[SELECTED EXTRACT]
#####
Wednesday, April 16, 2014

Flyers enter unfamiliar territory in playoff series with Rangers

Beginning Thursday, the Philadelphia Flyers will open up their 2014 postseason at Madison Square Garden against the New York Rangers.

That, in and of itself, isn't so rare precious. The clubs have met 10 times previously in the race for the Stanley Cup, although not since the 1997 Eastern Conference Finals, a five-game triumph for the Orange and Black which served as a torch passing from Mark Messier to Eric Lindros.

What makes this new territory for Craig Berube and his team, is that this year marks the first time since 1982 that the Blueshirts will enjoy home-ice advantage over their southern neighbors, and only the second time in 40 years that the Manhattanites have earned that luxury.

Not that it really mattered to the Flyers, who were tripped up three times prior by the Rangers despite the series kicking off in the loud confines of the Spectrum. Under Fred Shero in 1979, Herb Brooks in 1983 and Ted Sator in 1986, the Rangers pulled off stunning upsets, the first in a five-game Stanley Cup quarterfinal and the last two coming in the best-of-five Patrick Division semifinals.

Overall, Philadelphia has won six of its previous 10 playoff matchups with New York, including each of the last three dating back to the 1987 Patrick Division semis, in the first season the NHL extended the best-of-seven format to all four rounds.
#####
[INFORMATION SHOWN]
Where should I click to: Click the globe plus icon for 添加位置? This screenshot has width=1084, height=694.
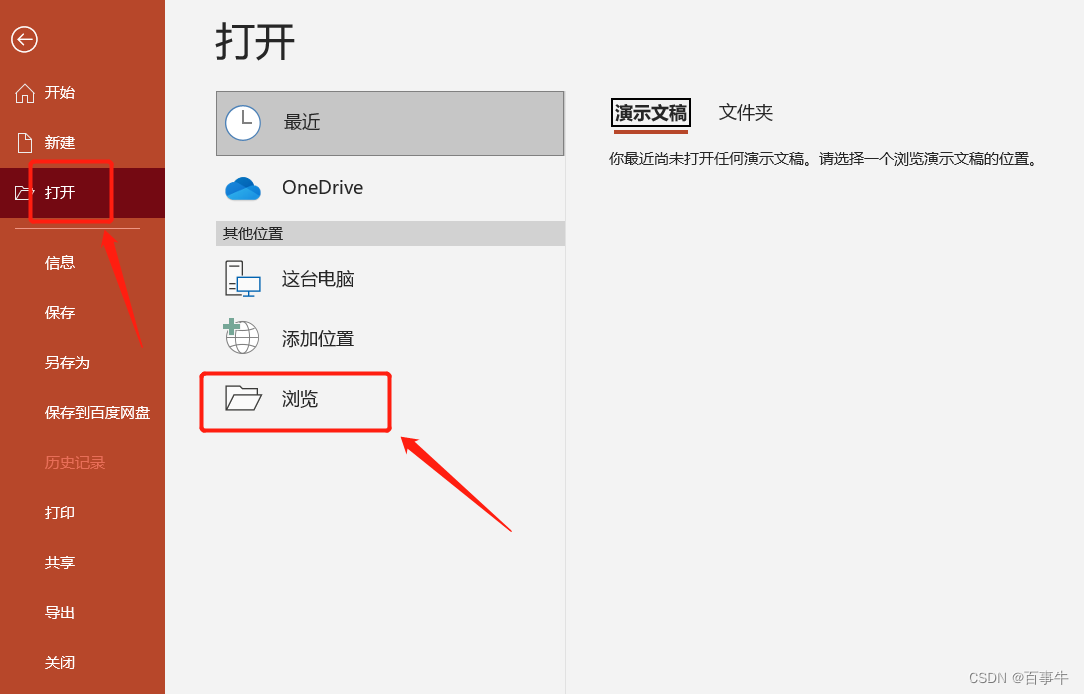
#####
[SET OF TASKS]
a: Answer these questions from the article on the Flyers–Rangers playoff series:
(i) Where will the Flyers open their 2014 postseason?
(ii) Before this year, when did the Rangers last have home-ice advantage over the Flyers?
(iii) Who coached the Rangers in the 1983 upset?
b: Pick up the article on the Flyers–Rangers playoff series after its last sentence and carry it forward.

[REPLIES]
a:
(i) Madison Square Garden
(ii) 1982
(iii) Herb Brooks

b:
To kick off this preview in earnest, here are brief recaps of every previous playoff series between the two storied franchises.

1974 Stanley Cup Semifinals: Standing in the way of their first trip to the final round, the New York Rangers presented a unique challenge to Fred Shero's club. The Flyers, who won the East Division and therefore held home-ice advantage against the third-place team in the East, dropped all three games at Madison Square Garden and had to win all four in the Spectrum to advance -- which they did. It came at great cost, as Barry Ashbee was forced to retire after taking a Dale Rolfe slapshot to the eye. Gary Dornhoefer scored the eventual series winner near the midway point of the third period in Game 7, and the Flyers held on after a Pete Stemkowski goal to reach the Finals against the Bruins.

This series marked the first and only time the clubs participated in a Game 7, and the first of only two postseason meetings where the series was decided in a terminal contest.

1979 Stanley Cup Quarterfinals: Subplots abounded. Fred Shero, who stepped down as Flyers head coach after seven years in the Summer of 1978, did a 180 turn and accepted the same post with the rival Rangers days later. Under Bob McCammon and Pat Quinn, the Orange and Black stumbled to a 40-25-15 record, with Shero's Blueshirts only four points behind. Bernie Parent was officially retired after a stick to the eye in a February home game against the Rangers caused permanent damage to his vision.

Ken Linseman won Game 1 at the Spectrum after only 44 seconds in overtime, but from there it was all New York. The Rangers outclassed and outscored the Flyers by a 26-5 count in winning the final four contests, dominating at even strength and seeing John Davidson outduel both rookie sensation Robbie Moore and long-time-backup-made-starter Wayne Stephenson.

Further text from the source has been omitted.